_Data for processing_
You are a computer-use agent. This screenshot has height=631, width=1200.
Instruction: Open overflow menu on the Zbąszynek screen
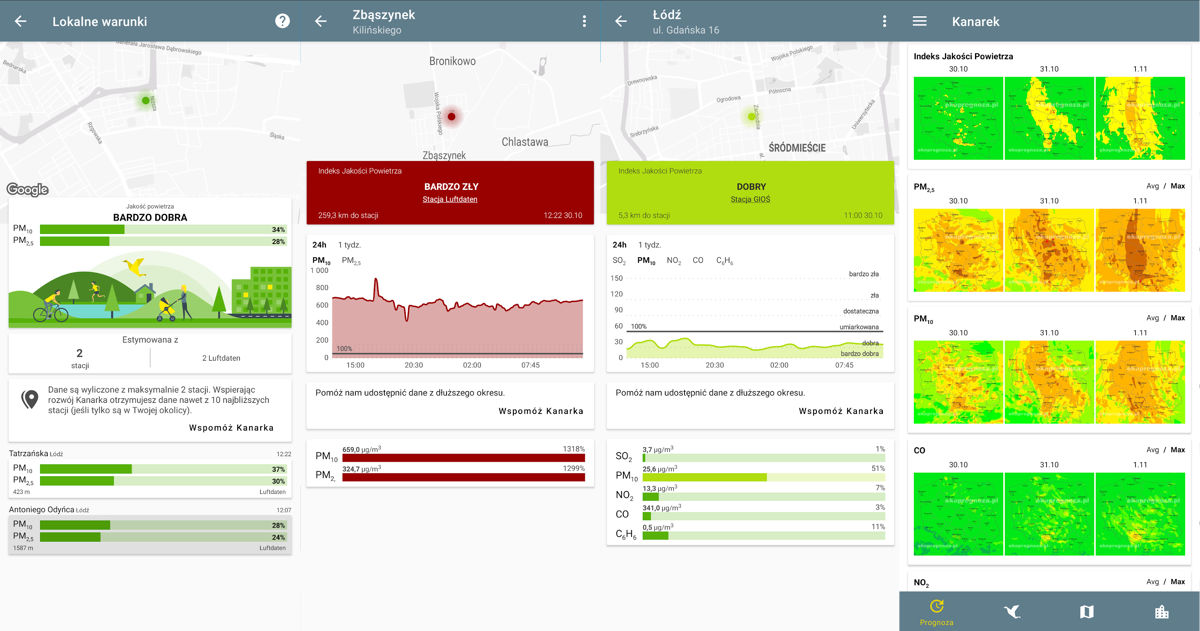click(x=584, y=21)
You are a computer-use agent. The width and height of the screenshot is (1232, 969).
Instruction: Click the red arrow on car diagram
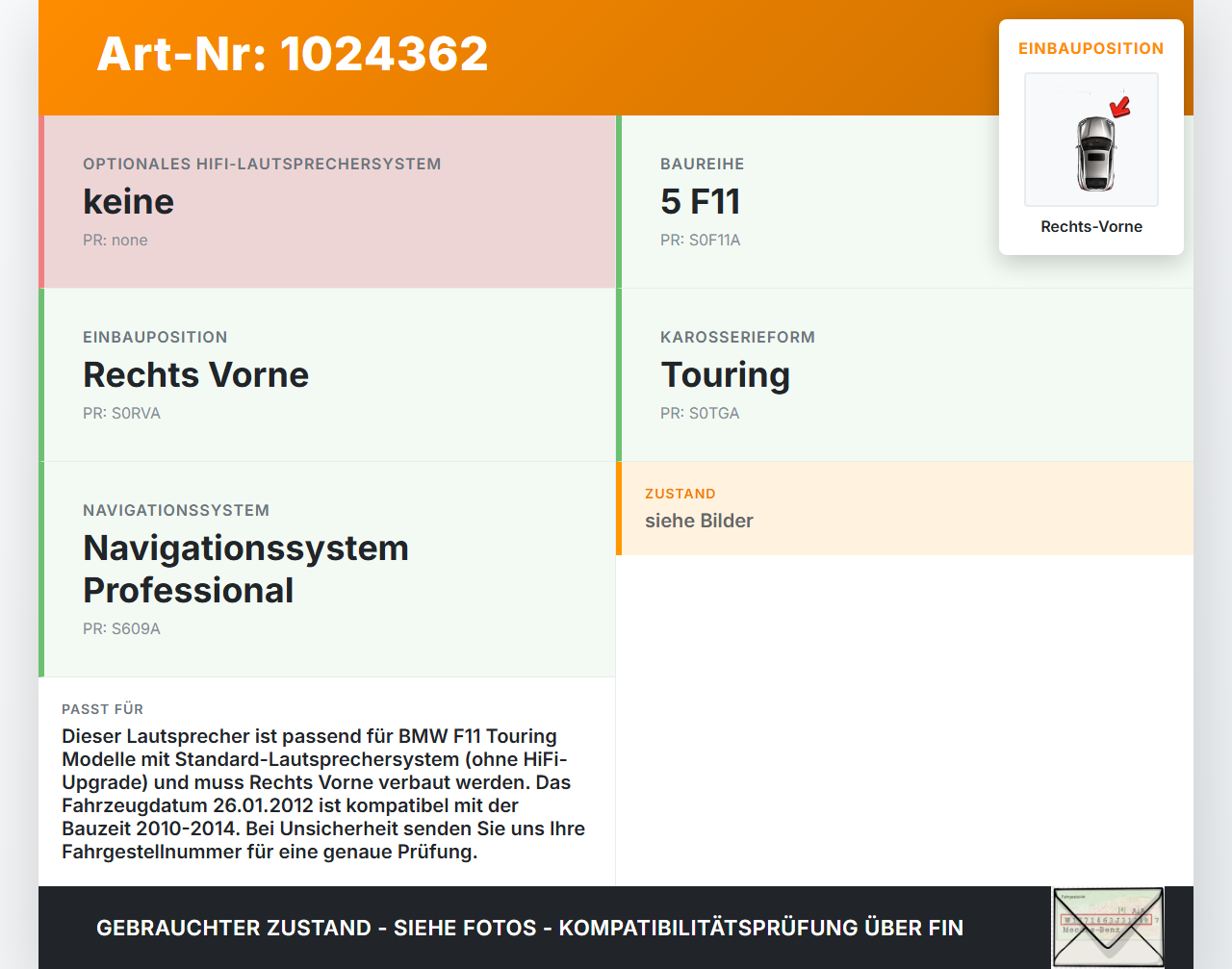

_What you will do_
Each line above is to be copied verbatim. Drop any image from the copy.

_Response below_
You are a computer-use agent. This screenshot has height=631, width=1200.
Instruction: Open overflow menu on the Zbąszynek screen
click(x=584, y=21)
You are a computer-use agent. The width and height of the screenshot is (1232, 969).
Instruction: Click the red arrow on car diagram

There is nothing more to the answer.